Money Time Power Tip # 1
The 10 p.m. recommended bed time isn’t exact with all of the variation in time zones, day light savings time, how far you are from the equator, time of year, etc. If we get too neurotic about the exact time to go to sleep, it can get a little ridiculous. What you want to aim for to get the highest quality sleep possible is getting to bed within a few hours of it getting dark outside.

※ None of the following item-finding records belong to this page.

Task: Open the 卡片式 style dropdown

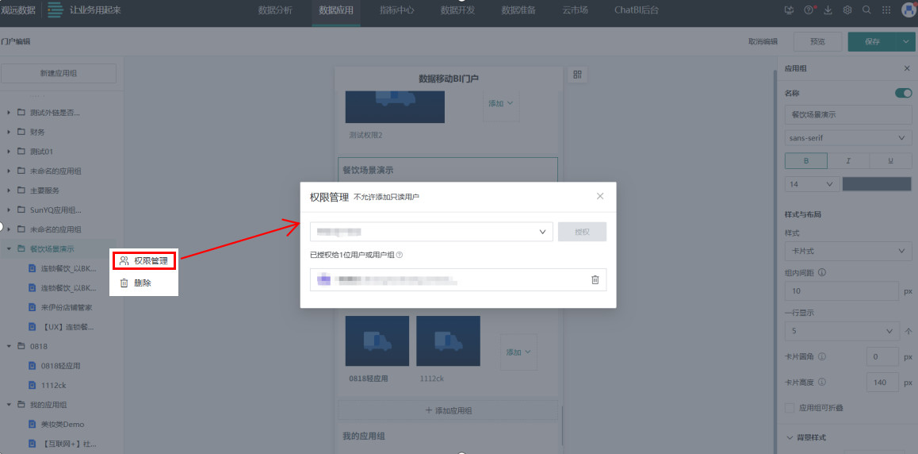Action: tap(847, 252)
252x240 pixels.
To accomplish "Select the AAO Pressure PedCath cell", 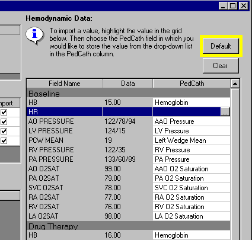I will 192,121.
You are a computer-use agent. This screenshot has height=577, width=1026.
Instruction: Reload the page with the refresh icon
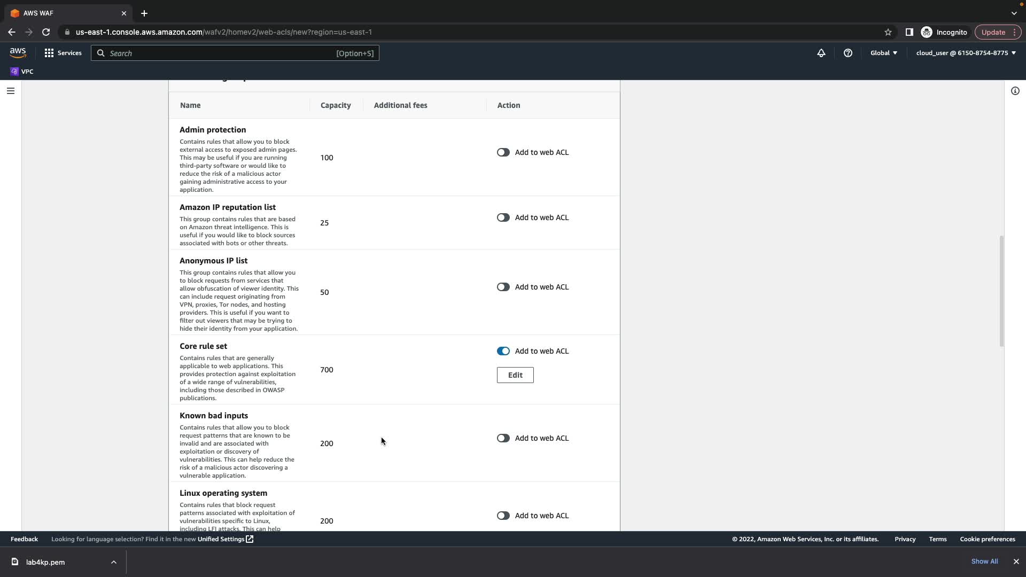pos(46,32)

For most people, this is going to mean somewhere between 9 p.m. and 11 p.m. most of the year. By doing this, you are giving yourself a huge hormonal advantage. During the winter season, humans would naturally be sleeping more and going to bed a bit earlier. Conversely, during the summer months when the days are longer, you have a bit of a permission slip to stay up later and enjoy the weather a little more. Nature is giving us direct cues on when to sleep, we just need to learn to pay attention to them.
Money Time Power Tip # 2
To help reset your sleep cycle so that you are actually tired when the optimal bedtime rolls around, make a habit of getting some sunlight as soon as possible when you wake up. This is going to help boost natural cortisol levels and fully wake your system up. Your body knows what to do, and will find it’s natural sleep cycle with you practicing good sleep hygiene.
Money Time Power Tip # 3
During normal sleep at night, your body follows a predictable pattern, moving back and forth between deep, restorative sleep (deep sleep) and more alert stages (non-REM) and dreaming (REM sleep). These stages of REM and non-REM sleep come together to form a complete sleep cycle.
Sleep cycles typically last for 90 minutes each and repeat four to six times at night. So, six normal 90-minute sleep cycles would equal nine total hours of sleep.
Even if you get a full night’s sleep, you can still wake up feeling groggy if your alarm goes off during the middle of one of your sleep cycles. To make your mornings better and more energetic, start setting your alarm so that it goes off in accordance with these sleep cycles instead of the standard “eight hours of sleep.” For example, if you go to sleep at 10 p.m. set your alarm for 5:30 a.m. (for a total of seven and a half hours of sleep) and you’ll likely find that you feel more refreshed when you wake up than if you set the alarm for 6 a.m. and interrupted another sleep cycle.
Alternatively, you can go for an additional sleep cycle if that’s what you feel best about. Again, going to bed at 10 p.m. for example, set your alarm for 7 a.m. to get that sixth full sleep cycle under your belt. And, here’s a great tip if you ever do find yourself in a pinch and need to sleep less than normal. Shoot for getting that minimum of four
sleep cycles in for a total of six hours. If you have to stay up until 1 a.m. (again, not smart, but it happens) set your alarm for 7 a.m., not 7:30 or 8 a.m. and you’ll likely find that you feel better when you wake up to start your day. Use these sleep hacks for the forces of good, and your body will pay you big dividends in return.